İstiklal Mahkemeleri de muhalefet edenleri temizledi...
İstiklal Mahkemeleri bu değişime, inkılaplara karşı çıkışları sindirmek, söndürmek için zaman zaman faaliyet gösterdi. Cumhuriyet dönemini ve inkılabını savunanların söylediklerine göre 3000 kişiden az değil idam edilenlerin sayısı. Farklı düşünenler de var. Yani daha fazla olduğunu.
Necip Fazıl, Dersim olaylarının o bölgenin İslami renginden dolayı gerçekleştiğini iddia ediyor. Siz katılıyor musunuz bu görüşe?

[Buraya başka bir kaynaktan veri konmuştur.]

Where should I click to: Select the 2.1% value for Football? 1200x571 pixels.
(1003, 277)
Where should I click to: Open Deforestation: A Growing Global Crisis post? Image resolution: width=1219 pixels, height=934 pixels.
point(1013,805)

Necip Fazıl merhum da ben de tarihçi değiliz. Hâlâ bir kısmı açılmamış belgeler açılıp tetkik edilirse doğru sonuca ulaşılabilir. Ancak benim tarihçilerin anlattıklarından edindiğim intibaa göre Şeyh Sait isyanında dindarların, Dersim isyanında ise Kürtlerin, hatta belki Alevi Kürtlerin tedibinin ve tenkilinin hedeflendiği kanaatindeyim. İsmet İnönü, Fevzi Çakmak, daha bir çok devlet adamlarının Şark raporları var. O günkü tabirle Kürdistan bölgesini dolaşmışlar. Nakşibendi Kadiri gibi tarikatların daha güçlü olduğu, bu anlamda dindarlığın daha canlı olduğu bölgeleri dolaşmışlar. Bu raporlarda hep onların adam edilmelerinden, ortadan kaldırılmalarından, asimile edilmelerinden söz ediliyor.